Tuesday, October 31, 2006

You'll Do Everything Sober That You Did Drunk

I was two years sober the first time I heard someone say, “In recovery you’ll get to do everything sober that you did drunk.” I immediately blurted out, “I can’t be married that many times.”

I was ashamed of having been married four times. My dearest hope was that after I stopped drinking my problems with men would naturally—and fairly easily—right themselves.

You smile. Yes, I did believe in the 13th promise, the one I thought said that we get love and partners and boyfriends after we get sober. Not quite, as you well know. So I did not warm to the idea that I’d go thru all that hell again sober.

But of course I did. No, not four more weddings, but relationships that didn’t work, relationships in which I picked men just as bad as before and even harder to face and fess up to in recovery: relationships in which I was just as bad as before. And then I did fall in love with a better kind of man, but in early recovery I still hadn’t worked thru the old family stuff and cleared up my own past, so I then had a divorce in recovery. That hurt a lot. It hurt more because I was stunned that it could happen. I really was trying my best, and it also hurt a lot more because by then I had no booze, no drugs, and no eating disorder to help mask the pain. And then there was the shame of the rooms. I had invited my home group to the wedding. We didn’t literally do it but it was as if we walked hand in hand through the circle and triangle from the altar. And then it was over and each day I went back to that same home group and talked about the divorce and the amends and—the good part: what I was learning and changing about me.

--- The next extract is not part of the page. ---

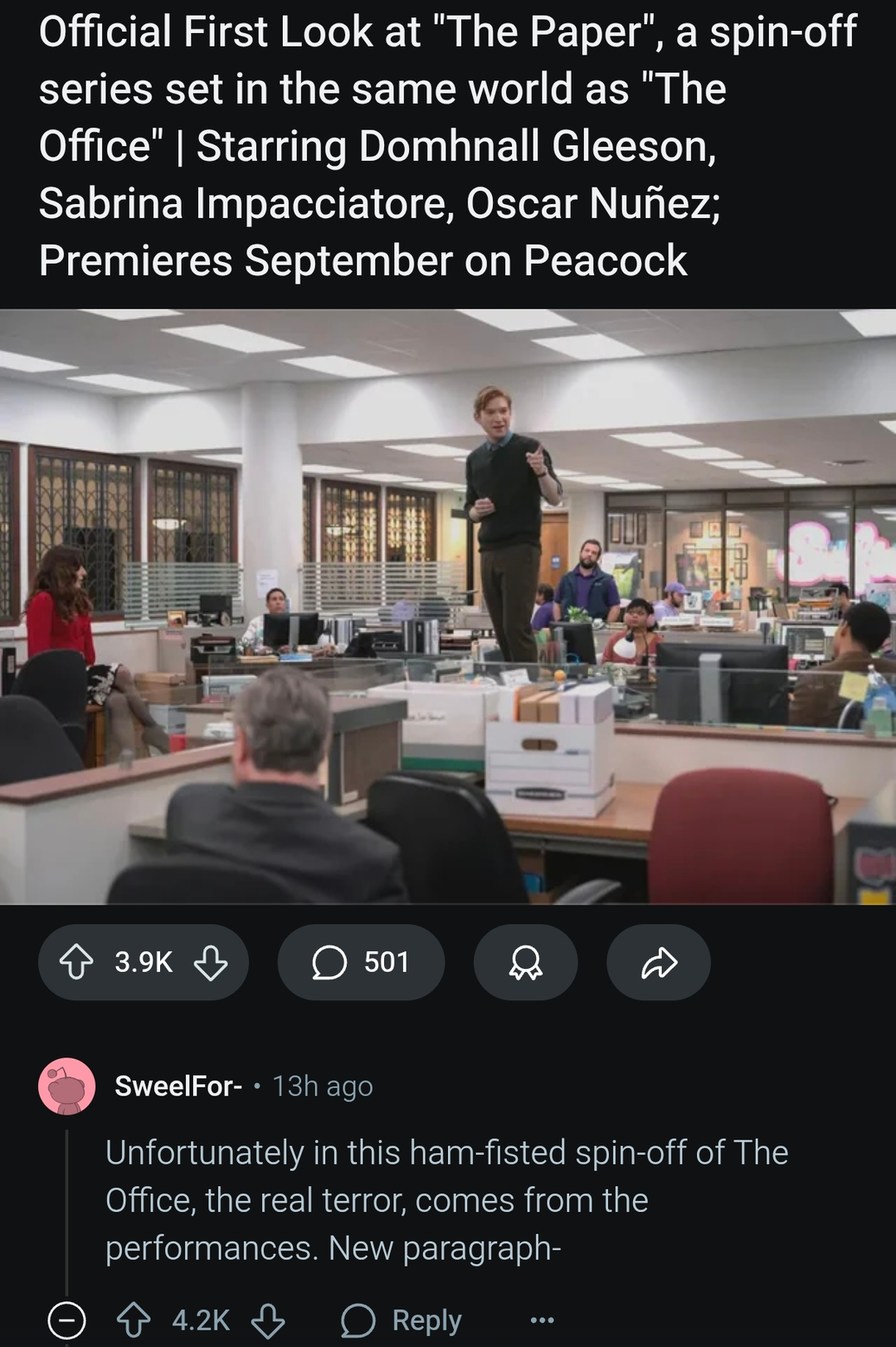Image resolution: width=896 pixels, height=1347 pixels.
Task: Downvote SweelFor-'s comment
Action: 267,1320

So it is true: You’ll get to do everything sober that you did drunk. Most of us will not rob a bank or steal from our employer but we will dance, shop, date, have sex (yea!) and we’ll certainly lie, avoid, fight with family and friends, get our feelings hurt and do a good share of hurting others. We’ll be parents still or, in some cases again, some of us will get fired in sobriety, so that means we’ll be unemployed again and go on job interviews again. We may have to borrow from family again. But we’ll have the chance to do it differently.